(Warning: If you hate discussions on bodily issues, this is probably not the post for you.)
I finally have it, a diagnosis. 2 weeks ago, I was diagnosed with the affliction of the last 10 years of my life. I have been diagnosed with Ulcerative Colitis. On the one hand, it feels nice to have a name for my health problem, on the other hand, it’s scary as shit (pun intended) to have a search result that comes back on Google with a lot of horror stories.
Here’s what I know:
- Ulcerative Colitis is similar to Chron’s disease, the disease my dad has, but less serious because it only affects the colon, and not the whole intestine.
- It does not have a cure, but it can be treated with diet and medication.
- Ulcerative Colitis is not IBS. I thought it was, it’s not. IBS is a condition, UC is an autoimmune disease, basically my body is attacking itself because it thinks it is infectious.
- Ulcerative Colitis requires me to have a colonoscopy every 2-3 years for the rest of my life (I guess this is because colon cancer rates are much higher in people with intestinal diseases). Hearing this is like discovering your archenemies; colonoscopies are the villain to my hero life, we’ll battle every 2-3 years, in an epic battle of emptying my bowels and going under for a super annoying, scary exam.
- UC can make your weight continuously fluctuate, because your body doesn’t get the nutrients it needs during flare ups. This explains so much about my scale bouncing back and forth between dangerously thin (when everyone told me I looked anorexic) to a fuller size (when my butt won’t fit into my jeans), in the last five years. Just this month, I’ve been up and down 8 lbs. in the last two weeks.
- During flare ups, my body basically feels like this:
This diagnosis explains so much about my last 10 years. When I was a teenager (B.U.C. I’ll call it), I lived for adventures and socializing with close friends. Now, I suffer from agoraphobia and social anxiety, leaving the house scares me because of possible flare ups. I’ve become a hermit riddled with depression and anxiety who needs to be tethered to a toilet, it’s not been ideal. It’s interesting to consider how our brains and bellies have this deep connection with our emotions, in fact it’s medically proven that people with intestinal diseases have much higher rates of depression and anxiety. (There’s many online theories that Kurt Cobain’s depression was linked with his intestinal disorder).
Overall, I’m glad to have the diagnosis.
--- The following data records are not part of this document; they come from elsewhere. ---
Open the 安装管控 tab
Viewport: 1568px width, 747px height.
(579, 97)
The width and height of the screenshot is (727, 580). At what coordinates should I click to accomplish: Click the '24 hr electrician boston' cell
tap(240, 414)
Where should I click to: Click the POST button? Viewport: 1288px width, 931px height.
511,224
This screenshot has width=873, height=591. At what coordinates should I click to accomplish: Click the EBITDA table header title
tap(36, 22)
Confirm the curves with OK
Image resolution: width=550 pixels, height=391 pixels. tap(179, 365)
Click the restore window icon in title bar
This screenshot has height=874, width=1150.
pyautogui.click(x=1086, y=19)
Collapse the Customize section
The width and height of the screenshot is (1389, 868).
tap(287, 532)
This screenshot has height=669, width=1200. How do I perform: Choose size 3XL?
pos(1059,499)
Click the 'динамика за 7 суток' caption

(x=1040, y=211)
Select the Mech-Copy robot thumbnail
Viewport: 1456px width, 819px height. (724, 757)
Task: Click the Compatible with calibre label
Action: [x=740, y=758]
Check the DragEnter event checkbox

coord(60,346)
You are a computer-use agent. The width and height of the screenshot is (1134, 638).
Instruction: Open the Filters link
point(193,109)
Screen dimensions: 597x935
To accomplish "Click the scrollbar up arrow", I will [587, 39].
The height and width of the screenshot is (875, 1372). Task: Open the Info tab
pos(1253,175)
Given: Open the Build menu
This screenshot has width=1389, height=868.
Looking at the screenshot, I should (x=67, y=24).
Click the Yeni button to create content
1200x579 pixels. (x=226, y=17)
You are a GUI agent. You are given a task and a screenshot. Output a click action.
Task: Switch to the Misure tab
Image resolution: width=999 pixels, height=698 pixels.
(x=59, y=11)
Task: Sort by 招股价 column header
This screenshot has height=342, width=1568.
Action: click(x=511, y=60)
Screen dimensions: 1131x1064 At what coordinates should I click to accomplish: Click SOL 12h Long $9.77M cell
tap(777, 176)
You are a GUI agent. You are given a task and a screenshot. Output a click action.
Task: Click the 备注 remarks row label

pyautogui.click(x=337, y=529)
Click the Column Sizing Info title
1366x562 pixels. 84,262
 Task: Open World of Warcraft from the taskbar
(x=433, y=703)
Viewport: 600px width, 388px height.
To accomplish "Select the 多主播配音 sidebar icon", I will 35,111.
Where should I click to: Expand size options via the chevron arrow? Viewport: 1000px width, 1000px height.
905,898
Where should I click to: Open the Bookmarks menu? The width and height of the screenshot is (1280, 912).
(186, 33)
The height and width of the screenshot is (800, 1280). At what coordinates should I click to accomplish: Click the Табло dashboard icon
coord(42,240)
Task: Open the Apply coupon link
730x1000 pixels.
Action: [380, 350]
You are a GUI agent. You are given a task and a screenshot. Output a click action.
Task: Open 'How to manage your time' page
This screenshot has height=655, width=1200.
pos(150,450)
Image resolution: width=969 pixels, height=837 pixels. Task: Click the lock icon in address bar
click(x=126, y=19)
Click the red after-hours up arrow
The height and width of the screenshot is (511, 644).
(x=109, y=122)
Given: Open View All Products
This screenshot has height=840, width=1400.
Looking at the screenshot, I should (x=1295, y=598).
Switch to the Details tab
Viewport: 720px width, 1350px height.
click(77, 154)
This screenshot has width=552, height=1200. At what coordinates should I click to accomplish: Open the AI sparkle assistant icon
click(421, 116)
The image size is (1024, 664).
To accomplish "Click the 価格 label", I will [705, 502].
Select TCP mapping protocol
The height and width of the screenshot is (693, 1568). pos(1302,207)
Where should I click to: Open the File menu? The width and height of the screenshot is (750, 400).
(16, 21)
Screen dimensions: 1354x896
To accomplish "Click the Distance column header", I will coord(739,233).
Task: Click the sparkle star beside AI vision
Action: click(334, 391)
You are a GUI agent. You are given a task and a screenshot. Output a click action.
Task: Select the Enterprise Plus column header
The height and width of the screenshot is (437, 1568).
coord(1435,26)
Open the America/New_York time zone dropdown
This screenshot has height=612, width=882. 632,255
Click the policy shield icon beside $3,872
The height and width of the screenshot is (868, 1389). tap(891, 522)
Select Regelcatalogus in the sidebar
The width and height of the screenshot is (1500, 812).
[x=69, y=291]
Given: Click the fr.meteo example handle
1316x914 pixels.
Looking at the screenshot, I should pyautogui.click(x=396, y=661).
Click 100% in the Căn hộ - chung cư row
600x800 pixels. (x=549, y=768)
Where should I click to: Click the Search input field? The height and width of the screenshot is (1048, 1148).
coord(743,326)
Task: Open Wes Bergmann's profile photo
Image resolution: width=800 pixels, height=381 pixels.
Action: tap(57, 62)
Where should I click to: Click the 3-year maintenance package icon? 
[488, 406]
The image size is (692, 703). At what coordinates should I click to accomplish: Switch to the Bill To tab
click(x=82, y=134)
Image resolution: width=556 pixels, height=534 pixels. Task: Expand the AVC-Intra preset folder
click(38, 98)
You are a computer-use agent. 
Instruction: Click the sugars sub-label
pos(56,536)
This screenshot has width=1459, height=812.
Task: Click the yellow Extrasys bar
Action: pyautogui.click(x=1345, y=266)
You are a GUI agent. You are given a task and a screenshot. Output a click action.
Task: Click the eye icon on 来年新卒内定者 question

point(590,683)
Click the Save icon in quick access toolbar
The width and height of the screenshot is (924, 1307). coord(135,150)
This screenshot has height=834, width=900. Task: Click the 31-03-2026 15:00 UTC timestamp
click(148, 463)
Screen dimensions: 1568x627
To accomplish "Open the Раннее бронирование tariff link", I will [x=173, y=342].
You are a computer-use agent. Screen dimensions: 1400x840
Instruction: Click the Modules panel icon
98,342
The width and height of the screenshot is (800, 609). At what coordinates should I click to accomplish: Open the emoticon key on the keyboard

I now I have less question marks, I have medication to help treat the illness, and more importantly I have no more thoughts that an alien has rented a space in between my guts.
Interested in more things about the alimentary canal? Here’s some of the best things I’ve read or found on guts:
• Gulp by Mary Roach. Probably my favorite author, she writes about all things disgusting and fascinating and her book on the digestive tract was so gross and good, I couldn’t put it down.
• This essay on the term “Bowels of Mercy”, featuring this quote: “The perception of the sublime sometimes rests on sublimation. The loveliest moments in music often stem from dissonance just as the sweetest perfumes often have civet as their basic ingredient. A musky scent at the foundation of things may be a condition of the worlds glory and beauty. ‘There is no excellent beauty,’ said Francis Bacon, ‘that hath not some strangeness in the proportion.'”
• “I’ve been thinking with my guts since I was fourteen years old, and frankly speaking, between you and me, I have come to the conclusion that my guts have shit for brains.” -from High Fidelity (one of my all time favorite novels) by Nick Hornby
• Devo Gut Feeling my go to gut music.